Surface ProとAtom搭載Windows 8タブレットの比較 | |
---|---|
<ココが有利> | <ココが不利> |
高性能 | 重い |
キーボードカバーが使いやすい | バッテリーが短い |
スタンド内蔵 | 比較的高価 |
Surface ProとモバイルノートPCの比較 | |
---|---|
<ココが有利> | <ココが不利> |
(比較的)軽い | バッテリーが短い |
筆圧検知対応のペン入力 | ボディの発熱 |
タッチ操作がしやすい | インタフェースがやや少ない(特にUSBポート) |
Surface Proはx86/x64対応の一般的なWindows用ソフトウェアを難なく動かせるだけの性能(SSD搭載のUltrabook程度)を持つが、持ち運びやすい小型のボディ+タッチ操作というタブレット的性格も持つために、バッテリーやインタフェースといった面はモバイルノートPCよりも不利になる。ボディも発熱しやすい。
このように整理すると、Surface Proが向くユーザーが見えてくる。まず、
- OSがWindowsである必要があるか
- PC並みの性能が必要か
という2点が重要となる。メールチェックやWebブラウジング、アプリでゲームといった用途であれば、「iPad」や「Nexus 7」などのiOS/Androidタブレットで事足りる。Windowsで有利な点として挙げられるOfficeについても、閲覧を中心にちょっと編集するくらいならばAtom搭載Windows 8タブレットで十分だ。使いたいソフトがWindowsのみの対応で、長文を打つ作業や動画/写真など趣味的な作業も快適にこなしたいという場合にはSurface Proが向いている。

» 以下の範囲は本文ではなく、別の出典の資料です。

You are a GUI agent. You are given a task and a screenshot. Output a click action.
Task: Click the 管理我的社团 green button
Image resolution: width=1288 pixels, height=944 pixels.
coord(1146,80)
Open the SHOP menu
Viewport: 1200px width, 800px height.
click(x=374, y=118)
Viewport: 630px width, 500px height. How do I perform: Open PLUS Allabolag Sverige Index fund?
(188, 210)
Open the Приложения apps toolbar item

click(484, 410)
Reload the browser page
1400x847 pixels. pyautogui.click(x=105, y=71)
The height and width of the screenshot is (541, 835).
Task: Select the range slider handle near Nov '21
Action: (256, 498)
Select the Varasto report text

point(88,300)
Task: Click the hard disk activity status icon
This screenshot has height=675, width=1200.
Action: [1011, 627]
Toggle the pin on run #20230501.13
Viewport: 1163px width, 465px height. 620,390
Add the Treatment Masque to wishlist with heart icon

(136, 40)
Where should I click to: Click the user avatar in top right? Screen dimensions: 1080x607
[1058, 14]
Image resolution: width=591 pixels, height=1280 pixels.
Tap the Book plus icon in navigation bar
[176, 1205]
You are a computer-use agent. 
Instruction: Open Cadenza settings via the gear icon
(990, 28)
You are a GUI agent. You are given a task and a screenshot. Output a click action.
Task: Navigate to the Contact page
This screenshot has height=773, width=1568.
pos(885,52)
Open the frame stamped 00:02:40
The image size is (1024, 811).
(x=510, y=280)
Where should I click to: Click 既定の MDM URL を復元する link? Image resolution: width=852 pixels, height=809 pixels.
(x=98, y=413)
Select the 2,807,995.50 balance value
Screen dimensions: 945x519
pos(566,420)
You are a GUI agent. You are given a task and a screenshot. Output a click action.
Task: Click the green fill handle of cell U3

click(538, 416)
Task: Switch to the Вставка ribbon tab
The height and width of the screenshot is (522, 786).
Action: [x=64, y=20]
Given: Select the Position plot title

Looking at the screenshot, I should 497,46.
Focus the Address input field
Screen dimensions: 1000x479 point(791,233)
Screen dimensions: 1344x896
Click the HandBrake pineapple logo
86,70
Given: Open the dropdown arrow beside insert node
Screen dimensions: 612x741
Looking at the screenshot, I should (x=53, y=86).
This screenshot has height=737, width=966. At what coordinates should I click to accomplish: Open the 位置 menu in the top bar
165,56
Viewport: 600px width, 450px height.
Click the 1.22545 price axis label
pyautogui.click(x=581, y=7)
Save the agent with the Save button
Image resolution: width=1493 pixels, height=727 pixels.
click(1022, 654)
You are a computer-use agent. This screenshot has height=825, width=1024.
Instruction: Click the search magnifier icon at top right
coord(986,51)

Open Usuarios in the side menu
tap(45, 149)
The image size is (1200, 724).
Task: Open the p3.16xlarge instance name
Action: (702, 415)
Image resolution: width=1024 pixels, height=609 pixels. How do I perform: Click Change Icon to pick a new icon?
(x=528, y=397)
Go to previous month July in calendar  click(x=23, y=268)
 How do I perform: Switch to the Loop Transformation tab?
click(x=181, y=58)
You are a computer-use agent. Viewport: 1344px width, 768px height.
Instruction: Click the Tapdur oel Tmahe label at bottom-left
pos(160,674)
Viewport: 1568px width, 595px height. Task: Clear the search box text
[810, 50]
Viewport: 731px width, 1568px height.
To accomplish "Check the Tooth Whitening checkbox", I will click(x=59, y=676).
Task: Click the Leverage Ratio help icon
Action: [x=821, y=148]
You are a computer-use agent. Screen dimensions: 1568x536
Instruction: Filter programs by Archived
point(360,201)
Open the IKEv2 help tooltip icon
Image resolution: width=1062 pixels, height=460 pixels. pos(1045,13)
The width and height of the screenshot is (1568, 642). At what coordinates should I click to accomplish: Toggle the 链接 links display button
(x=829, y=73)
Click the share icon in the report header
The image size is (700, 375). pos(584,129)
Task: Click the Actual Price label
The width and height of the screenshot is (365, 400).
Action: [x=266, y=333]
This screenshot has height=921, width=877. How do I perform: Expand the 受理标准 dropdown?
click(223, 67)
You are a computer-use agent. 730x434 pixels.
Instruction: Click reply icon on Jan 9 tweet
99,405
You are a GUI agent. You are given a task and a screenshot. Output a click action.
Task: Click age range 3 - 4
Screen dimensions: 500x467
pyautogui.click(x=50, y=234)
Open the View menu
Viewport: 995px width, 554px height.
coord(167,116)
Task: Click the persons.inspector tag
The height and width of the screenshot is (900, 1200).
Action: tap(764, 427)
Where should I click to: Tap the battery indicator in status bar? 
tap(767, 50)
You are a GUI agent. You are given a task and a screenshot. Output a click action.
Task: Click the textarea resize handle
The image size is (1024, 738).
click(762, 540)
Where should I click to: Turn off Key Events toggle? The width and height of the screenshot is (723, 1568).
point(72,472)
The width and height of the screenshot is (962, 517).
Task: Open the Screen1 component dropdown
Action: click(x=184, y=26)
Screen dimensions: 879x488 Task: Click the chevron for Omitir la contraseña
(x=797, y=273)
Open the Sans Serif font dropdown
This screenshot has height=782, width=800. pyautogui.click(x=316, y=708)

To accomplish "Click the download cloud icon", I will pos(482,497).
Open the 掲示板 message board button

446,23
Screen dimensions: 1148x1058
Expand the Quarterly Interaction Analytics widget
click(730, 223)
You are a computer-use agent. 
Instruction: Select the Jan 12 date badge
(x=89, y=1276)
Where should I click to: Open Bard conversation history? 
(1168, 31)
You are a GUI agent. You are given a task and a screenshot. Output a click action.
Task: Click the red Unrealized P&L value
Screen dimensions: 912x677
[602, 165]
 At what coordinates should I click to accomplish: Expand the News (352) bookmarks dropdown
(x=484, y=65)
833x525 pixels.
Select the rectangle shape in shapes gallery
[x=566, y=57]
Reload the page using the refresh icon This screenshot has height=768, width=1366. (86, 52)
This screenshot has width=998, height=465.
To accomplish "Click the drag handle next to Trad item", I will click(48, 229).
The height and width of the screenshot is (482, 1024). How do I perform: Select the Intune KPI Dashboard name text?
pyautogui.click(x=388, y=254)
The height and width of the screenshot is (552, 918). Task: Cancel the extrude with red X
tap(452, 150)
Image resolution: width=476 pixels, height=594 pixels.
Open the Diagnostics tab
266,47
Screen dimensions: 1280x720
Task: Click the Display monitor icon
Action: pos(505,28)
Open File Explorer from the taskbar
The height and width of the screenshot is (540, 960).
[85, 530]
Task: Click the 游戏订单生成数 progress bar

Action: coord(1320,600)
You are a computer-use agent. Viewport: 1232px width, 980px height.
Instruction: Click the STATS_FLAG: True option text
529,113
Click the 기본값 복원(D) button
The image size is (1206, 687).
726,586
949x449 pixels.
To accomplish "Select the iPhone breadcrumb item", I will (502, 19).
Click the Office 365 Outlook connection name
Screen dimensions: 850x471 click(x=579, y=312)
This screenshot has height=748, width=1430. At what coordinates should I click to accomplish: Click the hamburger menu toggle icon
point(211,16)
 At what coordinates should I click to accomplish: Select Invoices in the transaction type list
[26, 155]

「それなら高性能なUltrabookを買えばいい」と思うシーンがあるのは確かだが、Surface Proはタブレットならではの強みもある。バッグから取り出しやすく、タッチ操作でWebブラウジングも快適だ。電車内で座って使うならばSurface Proの方が使いやすい。カジュアルなタブレットでは物足りないが、高性能なモバイルノートPCを持ち歩くほどではない——こういったユーザーは意外といるのではないか。
また、筆圧検知対応のペン入力もSurface Proを買う決め手になり得る。外出先で絵を描く、頭の中のイメージを手書きのメモで整理する、という用途にぴったりだ。デスクトップ画面の小さなメニューやボタンを押すのにも、細いペン先を使ったタッチ操作が役立つ。
ペン入力はビジネスにも向く。法人向けモデルの発表会では、ビジネスにおけるSurface Proのメリットとして「契約時のサインをタブレットで記入できる」というコメントもあった。OSに業務用途に適したWindows 8 Proを採用していることもあり、ビジネス用のモバイルノートPCとして旧機種から買い換えるのであれば、十分に活躍してくれるはずだ。